Oh my god, guys, the high for Sunday is only going to be 51 degrees. It’s 80 today. Is the world insane? (Yes, but for other reasons.) Are we all going to get sick now from the temperature ups and downs? (Again, yes.) Am I going to make sure I spend some time enjoying the warm air this evening? (Very much yes.) I may also stop by DSW on my way home. The weather may be nice for the last time this year, but I’ve got priorities.
Today was supposed to be all rainy and stormy. So far, though, it’s not rainy and stormy enough. Actually, it hasn’t been stormy at all, and that’s rather disappointing. Somewhat disappointing. If it had been really stormy earlier, I’d’ve been all annoyed that I couldn’t just go home and enjoy it from there.
But, really, where’s the rain?
Stupid weather.
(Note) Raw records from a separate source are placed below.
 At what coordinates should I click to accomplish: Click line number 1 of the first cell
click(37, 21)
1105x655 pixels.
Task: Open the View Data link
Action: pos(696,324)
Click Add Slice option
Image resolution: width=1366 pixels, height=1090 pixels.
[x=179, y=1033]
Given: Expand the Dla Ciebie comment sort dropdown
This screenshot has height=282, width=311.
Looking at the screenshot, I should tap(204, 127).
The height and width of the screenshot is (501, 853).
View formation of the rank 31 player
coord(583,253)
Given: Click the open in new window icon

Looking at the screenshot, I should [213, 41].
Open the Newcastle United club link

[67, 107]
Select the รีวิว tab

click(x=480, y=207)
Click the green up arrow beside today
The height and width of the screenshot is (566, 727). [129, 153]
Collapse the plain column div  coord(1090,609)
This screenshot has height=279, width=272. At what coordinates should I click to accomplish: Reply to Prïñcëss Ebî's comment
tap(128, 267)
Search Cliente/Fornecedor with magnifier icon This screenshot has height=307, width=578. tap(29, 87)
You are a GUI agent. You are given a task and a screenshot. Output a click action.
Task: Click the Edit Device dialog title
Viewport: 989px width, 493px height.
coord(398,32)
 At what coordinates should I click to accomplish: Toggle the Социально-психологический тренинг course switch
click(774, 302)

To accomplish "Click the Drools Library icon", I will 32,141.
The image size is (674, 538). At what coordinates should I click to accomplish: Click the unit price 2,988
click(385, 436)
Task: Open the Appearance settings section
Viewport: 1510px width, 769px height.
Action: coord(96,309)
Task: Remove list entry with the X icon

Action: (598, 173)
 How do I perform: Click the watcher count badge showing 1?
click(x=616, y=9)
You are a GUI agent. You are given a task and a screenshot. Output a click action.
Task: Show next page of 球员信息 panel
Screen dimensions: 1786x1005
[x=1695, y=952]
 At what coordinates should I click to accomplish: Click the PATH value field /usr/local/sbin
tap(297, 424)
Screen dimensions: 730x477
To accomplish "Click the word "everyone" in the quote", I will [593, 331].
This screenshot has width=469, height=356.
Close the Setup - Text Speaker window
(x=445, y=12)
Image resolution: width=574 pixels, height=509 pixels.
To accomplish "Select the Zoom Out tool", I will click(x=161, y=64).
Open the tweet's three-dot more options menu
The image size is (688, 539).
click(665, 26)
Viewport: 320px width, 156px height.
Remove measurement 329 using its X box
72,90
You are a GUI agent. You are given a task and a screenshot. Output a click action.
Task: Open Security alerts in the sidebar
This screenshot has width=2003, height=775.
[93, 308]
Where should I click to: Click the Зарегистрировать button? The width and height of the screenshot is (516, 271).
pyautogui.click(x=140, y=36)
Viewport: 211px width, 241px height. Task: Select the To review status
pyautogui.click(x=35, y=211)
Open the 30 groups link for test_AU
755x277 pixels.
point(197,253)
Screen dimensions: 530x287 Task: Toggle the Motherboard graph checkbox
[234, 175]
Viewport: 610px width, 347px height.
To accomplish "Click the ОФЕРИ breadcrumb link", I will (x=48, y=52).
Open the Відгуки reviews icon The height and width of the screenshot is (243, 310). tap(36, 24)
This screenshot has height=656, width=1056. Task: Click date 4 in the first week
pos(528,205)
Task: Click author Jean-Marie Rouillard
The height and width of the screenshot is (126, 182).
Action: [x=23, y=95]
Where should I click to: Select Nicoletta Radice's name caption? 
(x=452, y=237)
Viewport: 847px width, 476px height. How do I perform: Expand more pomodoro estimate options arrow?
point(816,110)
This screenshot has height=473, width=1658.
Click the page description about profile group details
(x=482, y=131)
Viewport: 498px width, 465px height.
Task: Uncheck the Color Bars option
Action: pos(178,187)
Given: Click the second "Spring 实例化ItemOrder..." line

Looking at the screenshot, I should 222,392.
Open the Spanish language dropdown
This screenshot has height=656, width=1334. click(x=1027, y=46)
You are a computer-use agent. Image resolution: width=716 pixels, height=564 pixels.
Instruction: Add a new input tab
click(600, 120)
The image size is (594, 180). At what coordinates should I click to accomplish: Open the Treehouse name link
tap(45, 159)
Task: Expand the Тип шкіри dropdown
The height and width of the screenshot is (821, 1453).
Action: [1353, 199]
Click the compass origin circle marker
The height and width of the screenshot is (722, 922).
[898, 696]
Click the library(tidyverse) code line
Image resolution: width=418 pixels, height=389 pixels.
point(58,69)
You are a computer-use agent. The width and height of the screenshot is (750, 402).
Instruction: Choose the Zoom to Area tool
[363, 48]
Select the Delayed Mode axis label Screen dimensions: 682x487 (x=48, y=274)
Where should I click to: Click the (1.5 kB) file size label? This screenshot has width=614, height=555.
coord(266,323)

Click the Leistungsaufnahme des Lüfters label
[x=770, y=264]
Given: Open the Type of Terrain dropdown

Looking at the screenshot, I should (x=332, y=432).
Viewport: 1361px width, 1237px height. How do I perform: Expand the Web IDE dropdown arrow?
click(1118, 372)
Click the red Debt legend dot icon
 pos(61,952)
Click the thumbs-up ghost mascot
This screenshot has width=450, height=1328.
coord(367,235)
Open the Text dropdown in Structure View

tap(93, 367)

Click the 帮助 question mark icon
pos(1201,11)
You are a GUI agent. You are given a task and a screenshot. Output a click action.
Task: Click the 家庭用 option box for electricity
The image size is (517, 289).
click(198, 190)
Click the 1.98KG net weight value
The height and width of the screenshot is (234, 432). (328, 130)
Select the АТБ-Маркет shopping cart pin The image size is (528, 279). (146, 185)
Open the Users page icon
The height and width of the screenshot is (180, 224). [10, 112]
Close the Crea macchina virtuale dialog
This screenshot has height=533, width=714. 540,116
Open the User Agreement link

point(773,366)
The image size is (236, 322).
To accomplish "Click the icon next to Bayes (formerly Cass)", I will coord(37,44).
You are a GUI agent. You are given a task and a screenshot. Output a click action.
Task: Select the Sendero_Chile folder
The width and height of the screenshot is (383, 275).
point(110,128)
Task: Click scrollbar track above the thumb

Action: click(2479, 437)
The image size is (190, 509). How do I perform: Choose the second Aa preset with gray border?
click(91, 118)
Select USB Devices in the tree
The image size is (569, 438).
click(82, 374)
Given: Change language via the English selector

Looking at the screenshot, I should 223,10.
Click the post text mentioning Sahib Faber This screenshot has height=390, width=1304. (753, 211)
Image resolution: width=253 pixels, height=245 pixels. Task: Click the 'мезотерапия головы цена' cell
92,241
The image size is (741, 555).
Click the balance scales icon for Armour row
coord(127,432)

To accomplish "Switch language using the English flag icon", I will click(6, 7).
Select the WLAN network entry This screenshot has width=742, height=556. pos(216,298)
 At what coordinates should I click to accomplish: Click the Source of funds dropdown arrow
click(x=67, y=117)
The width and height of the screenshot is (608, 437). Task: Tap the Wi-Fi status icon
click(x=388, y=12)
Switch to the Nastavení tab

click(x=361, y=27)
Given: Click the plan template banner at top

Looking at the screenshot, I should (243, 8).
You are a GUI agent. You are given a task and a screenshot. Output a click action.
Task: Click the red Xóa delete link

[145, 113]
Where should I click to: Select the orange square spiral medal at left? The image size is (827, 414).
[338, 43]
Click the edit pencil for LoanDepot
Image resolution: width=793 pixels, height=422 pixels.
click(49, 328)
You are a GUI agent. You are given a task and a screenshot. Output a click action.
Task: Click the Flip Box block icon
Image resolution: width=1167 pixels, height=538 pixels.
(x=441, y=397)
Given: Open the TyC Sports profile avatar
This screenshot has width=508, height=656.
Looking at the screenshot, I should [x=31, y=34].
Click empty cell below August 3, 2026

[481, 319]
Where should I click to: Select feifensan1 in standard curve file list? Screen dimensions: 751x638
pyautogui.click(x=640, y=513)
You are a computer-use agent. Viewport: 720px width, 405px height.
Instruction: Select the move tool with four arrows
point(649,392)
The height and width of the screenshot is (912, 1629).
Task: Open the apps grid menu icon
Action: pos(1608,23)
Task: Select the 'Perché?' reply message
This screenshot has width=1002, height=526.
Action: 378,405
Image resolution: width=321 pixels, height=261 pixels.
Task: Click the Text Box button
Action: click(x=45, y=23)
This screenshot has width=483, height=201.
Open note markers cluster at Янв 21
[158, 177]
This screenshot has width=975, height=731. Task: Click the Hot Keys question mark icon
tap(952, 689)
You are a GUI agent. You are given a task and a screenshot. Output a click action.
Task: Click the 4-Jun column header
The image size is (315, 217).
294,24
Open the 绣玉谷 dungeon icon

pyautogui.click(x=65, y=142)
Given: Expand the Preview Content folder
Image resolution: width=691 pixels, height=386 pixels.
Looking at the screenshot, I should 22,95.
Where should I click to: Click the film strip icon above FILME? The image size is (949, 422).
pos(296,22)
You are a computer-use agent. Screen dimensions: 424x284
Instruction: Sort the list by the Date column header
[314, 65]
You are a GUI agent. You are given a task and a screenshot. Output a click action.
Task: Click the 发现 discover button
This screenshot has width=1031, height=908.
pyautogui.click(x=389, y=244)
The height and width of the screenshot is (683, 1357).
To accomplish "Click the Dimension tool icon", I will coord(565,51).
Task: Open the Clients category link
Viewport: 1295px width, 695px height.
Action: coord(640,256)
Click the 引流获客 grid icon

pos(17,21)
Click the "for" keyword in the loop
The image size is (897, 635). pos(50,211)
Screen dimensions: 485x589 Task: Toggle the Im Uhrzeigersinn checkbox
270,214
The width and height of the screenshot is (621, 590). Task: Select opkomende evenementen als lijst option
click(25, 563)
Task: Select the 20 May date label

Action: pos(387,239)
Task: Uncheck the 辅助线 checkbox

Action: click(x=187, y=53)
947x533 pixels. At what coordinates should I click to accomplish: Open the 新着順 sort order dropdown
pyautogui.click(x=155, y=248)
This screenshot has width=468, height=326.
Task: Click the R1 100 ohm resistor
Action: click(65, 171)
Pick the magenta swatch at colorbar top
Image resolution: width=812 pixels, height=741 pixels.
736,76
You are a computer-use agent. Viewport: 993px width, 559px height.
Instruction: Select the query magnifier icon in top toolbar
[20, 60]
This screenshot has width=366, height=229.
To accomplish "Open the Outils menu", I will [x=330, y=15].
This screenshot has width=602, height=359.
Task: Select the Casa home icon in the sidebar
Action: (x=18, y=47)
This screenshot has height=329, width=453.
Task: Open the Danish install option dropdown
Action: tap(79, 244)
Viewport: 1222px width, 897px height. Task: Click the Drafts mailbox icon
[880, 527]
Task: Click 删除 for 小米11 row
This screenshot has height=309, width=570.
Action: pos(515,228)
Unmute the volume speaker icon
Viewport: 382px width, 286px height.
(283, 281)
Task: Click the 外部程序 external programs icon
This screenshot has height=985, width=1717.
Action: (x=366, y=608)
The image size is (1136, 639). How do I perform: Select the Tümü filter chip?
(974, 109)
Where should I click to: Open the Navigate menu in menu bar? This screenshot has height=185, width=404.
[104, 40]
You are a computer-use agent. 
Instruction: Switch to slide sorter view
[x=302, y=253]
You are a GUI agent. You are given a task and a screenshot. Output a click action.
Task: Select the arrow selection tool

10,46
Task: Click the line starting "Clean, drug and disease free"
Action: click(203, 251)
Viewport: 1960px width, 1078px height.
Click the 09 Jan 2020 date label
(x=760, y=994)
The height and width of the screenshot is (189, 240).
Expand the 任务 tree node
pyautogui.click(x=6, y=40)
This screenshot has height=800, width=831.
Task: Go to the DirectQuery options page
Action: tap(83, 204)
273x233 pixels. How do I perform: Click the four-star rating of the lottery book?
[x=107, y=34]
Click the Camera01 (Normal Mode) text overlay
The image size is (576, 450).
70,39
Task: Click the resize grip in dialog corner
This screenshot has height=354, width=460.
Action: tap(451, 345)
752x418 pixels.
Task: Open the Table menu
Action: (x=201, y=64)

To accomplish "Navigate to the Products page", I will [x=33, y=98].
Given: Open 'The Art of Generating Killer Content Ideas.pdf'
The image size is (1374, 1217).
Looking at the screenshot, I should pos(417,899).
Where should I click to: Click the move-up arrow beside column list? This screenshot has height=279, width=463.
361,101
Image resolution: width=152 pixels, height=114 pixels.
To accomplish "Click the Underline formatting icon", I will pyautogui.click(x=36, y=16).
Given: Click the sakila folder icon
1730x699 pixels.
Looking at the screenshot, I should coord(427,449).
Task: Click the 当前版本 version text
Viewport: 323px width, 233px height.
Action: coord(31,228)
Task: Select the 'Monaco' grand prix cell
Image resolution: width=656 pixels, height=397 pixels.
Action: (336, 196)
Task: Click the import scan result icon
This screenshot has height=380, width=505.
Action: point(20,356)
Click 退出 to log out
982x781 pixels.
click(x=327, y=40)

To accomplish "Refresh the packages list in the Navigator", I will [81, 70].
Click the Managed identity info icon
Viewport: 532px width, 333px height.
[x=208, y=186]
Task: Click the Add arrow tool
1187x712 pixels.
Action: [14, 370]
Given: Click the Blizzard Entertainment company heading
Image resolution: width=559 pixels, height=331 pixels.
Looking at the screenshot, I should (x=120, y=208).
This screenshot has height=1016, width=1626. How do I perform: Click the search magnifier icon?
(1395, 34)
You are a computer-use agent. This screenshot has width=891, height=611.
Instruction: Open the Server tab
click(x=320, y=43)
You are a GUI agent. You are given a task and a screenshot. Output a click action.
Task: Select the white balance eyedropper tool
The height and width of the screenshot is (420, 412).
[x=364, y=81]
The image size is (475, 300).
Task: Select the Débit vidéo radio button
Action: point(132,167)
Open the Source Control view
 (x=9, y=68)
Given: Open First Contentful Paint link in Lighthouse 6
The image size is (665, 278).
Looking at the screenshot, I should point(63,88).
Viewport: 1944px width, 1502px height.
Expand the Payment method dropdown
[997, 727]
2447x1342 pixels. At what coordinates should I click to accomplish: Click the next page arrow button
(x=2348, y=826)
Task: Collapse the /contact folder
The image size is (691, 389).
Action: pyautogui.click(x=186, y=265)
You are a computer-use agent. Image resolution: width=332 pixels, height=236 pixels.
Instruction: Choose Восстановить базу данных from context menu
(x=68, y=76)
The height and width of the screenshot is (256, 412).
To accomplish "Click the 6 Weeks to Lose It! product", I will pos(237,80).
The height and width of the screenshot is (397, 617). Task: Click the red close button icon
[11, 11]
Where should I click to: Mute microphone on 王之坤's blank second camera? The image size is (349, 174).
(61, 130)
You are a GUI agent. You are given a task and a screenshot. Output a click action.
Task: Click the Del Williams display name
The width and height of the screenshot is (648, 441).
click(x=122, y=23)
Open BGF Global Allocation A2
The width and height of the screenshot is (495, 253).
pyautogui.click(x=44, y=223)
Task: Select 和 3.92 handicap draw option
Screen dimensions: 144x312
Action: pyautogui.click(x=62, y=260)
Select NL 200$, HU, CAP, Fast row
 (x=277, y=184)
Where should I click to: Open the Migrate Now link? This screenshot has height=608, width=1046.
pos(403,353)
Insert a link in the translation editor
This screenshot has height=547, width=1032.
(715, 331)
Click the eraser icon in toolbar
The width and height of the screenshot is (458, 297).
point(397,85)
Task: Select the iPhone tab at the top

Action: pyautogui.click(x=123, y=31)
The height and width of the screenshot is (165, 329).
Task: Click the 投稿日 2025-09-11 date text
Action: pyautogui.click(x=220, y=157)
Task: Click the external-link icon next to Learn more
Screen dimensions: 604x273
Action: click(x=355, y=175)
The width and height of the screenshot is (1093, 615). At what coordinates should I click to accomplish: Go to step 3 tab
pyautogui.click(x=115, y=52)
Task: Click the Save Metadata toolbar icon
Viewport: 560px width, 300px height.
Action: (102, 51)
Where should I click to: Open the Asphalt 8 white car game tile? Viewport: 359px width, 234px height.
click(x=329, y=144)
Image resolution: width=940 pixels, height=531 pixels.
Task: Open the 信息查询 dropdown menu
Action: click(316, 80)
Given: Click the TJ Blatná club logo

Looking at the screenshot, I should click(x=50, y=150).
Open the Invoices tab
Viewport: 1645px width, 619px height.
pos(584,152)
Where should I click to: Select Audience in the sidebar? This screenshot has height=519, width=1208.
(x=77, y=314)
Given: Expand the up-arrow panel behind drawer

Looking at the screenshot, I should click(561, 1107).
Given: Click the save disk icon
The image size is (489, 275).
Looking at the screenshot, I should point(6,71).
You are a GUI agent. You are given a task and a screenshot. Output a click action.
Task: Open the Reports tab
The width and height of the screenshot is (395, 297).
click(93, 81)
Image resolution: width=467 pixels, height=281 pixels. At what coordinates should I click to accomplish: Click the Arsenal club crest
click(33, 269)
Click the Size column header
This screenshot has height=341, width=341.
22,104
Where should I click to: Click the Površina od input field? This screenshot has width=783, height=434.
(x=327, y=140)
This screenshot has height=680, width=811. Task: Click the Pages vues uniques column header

Sure, we need the rain, but did it have to come with a 20-degree temperature drop?
I am homeworked out. I got a ton of work done this weekend and was still able to hang out with John and his parents for a few hours last night and this morning (because I’m amazing like that). For anyone keeping track, my SQL homework is 100% done, with only the final exam left, and I finished one of the last two chapters in statistics and the corresponding quiz, with only one more chapter (these are super-long chapters), quiz, and the final left to go for that class, too. If I can take the SQL final after work on Tuesday, I can finish the last statistics chapter and quiz by the weekend and then take the final early next week and be DONE.
Of course, if I’m going to hold to that schedule, I’ll have to do all my internetting during the day…
It’s not cold enough. I should be happy about that (I hate being cold), but it’s hard to feel Christmas-y (or Hanukkah-y – yes, I’ve been lighting candles this year. Please pick your jaw up off the floor. That’s not sanitary.) when you barely need a coat to go outside. I’ll get over it. Just as soon as we hit the road. Which can’t be soon enough for me. What I’m really looking forward to is the time off. I need a long, long break. Or maybe…yeah, we don’t talk about that on the internet.
I also didn’t mean to publish that yet. The Publish button looked a lot like the Save Draft button just then. Whoops. (For those of you coming late to the party, first of all, shame on you. Get it together and be on time. Secondly, it’s kind of obvious what just happened, so this explanation is unnecessary.)
I regret my choice of post title now. Not just because it’s dumb, although that should be enough. No, I regret it because that song is stuck in my head now. I like it fine, but I’ve been having this problem all day, and I can’t settle on a song I’d be happy to have looping through my brain all day. I woke up this morning to the theme from The Price is Right (thanks to the episode of How I Met Your Mother we watched last night), but I started to tell John about it and immediately switched to “You Were On My Mind” by We Five. (John, you were right. It’s We Five.) Maybe I can get that one back. I’ve always liked that song. Wish me luck!
My moods are tied way too closely to the weather.* I woke up to a bright and sunny (and cold and windy, but who cares when you’re inside?) morning, was in no rush to get up, and had tea and pop tarts. (Mmm…pop tarts.) Then I found the funniest thread on reddit about mispronounced words, I’ve been laughing my ass off for about 20 minutes, and I can’t imagine why I wouldn’t start every day like this.
*This is not entirely true. There are plenty of rainy, snowy, or otherwise gloomy days when I am happy as a clam (usually because I’m snuggled up warm and dry with a book).